WORK TO COMPLETE: A partial copy is required: transcribe exactly the lines from the one containing "The width and" through the last line below, without any pictures.

SOURCE MATERIAL:
>>>
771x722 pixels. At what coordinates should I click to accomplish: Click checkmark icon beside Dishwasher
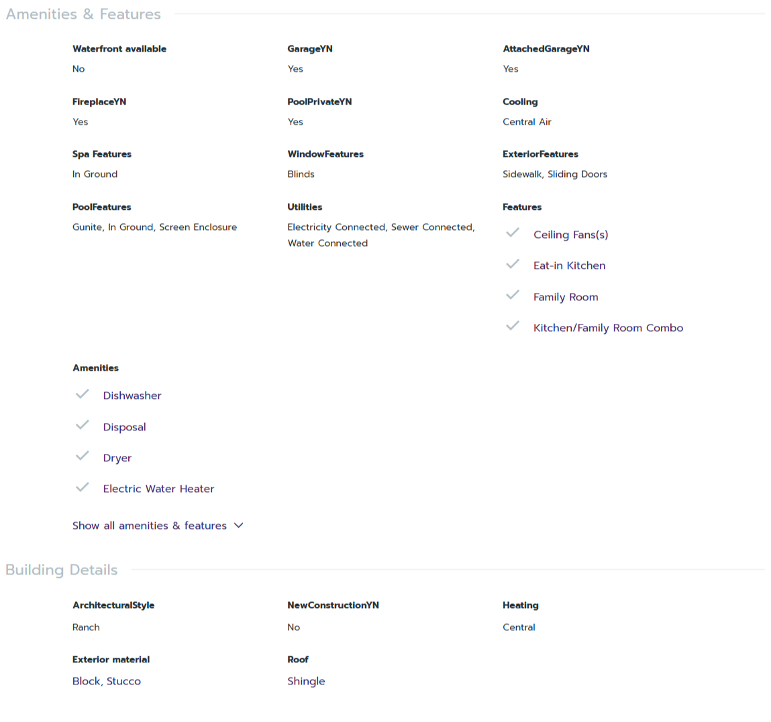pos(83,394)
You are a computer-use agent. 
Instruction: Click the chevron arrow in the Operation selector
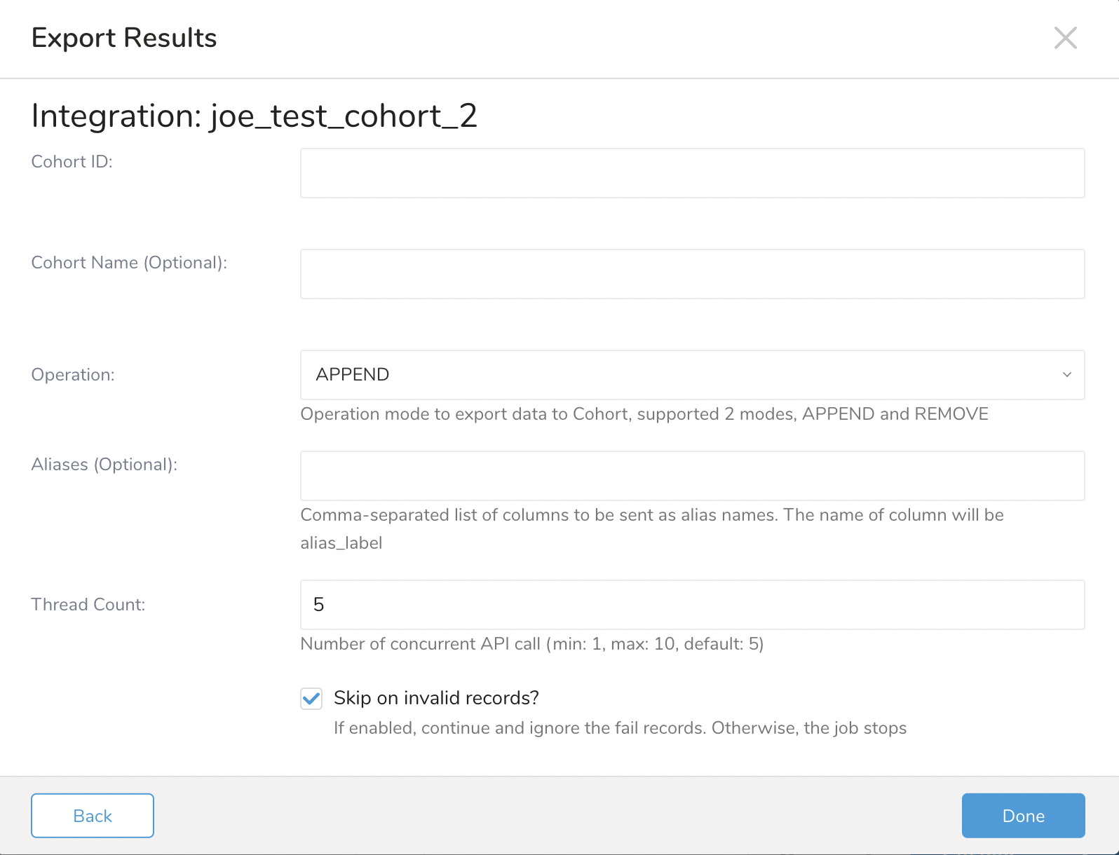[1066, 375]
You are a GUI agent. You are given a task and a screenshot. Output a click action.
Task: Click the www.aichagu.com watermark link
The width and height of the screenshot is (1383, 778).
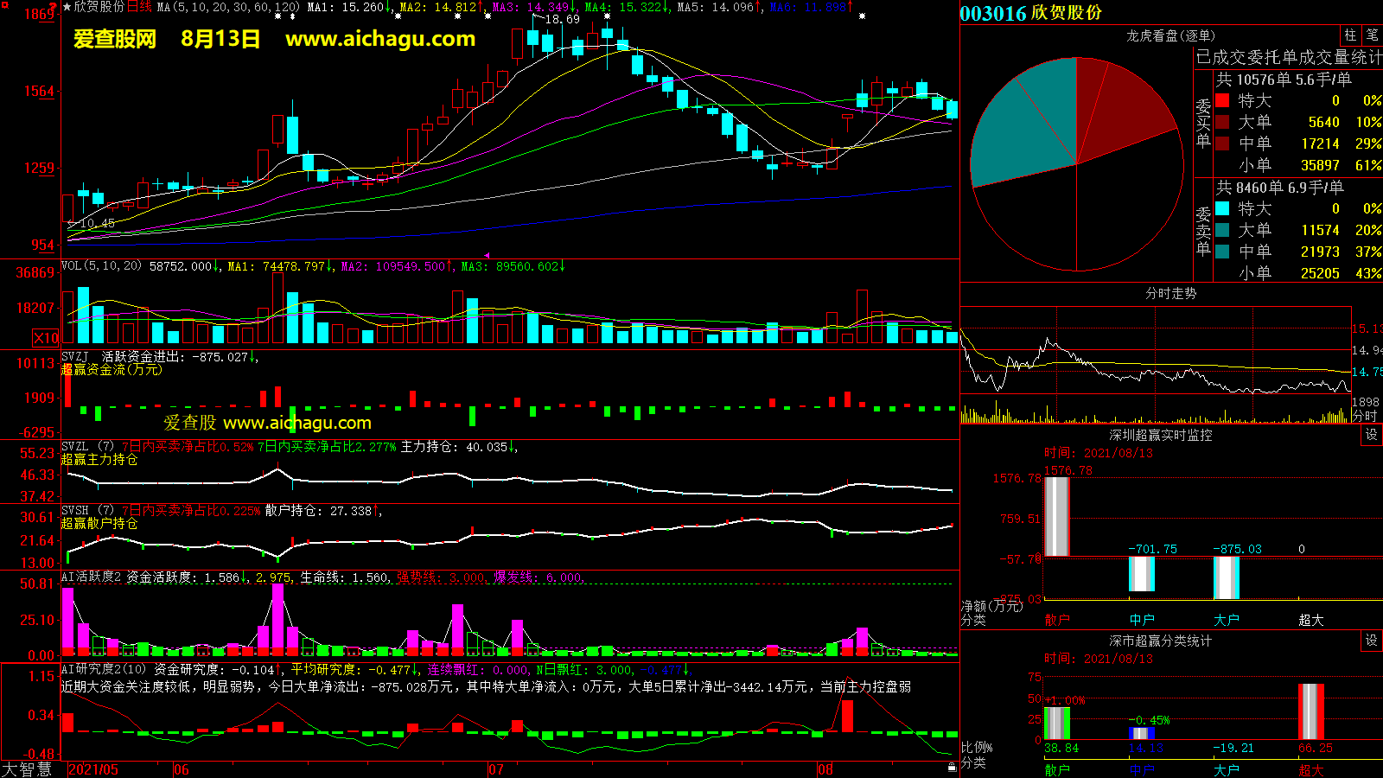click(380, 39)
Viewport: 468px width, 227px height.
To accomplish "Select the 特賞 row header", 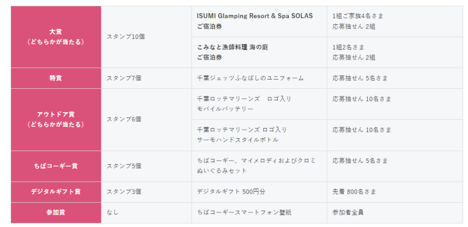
<<<
SOLUTION FOR THIS PROBLEM:
The width and height of the screenshot is (1383, 778).
click(380, 39)
Viewport: 468px width, 227px height.
To accomplish "Select the 特賞 row header", 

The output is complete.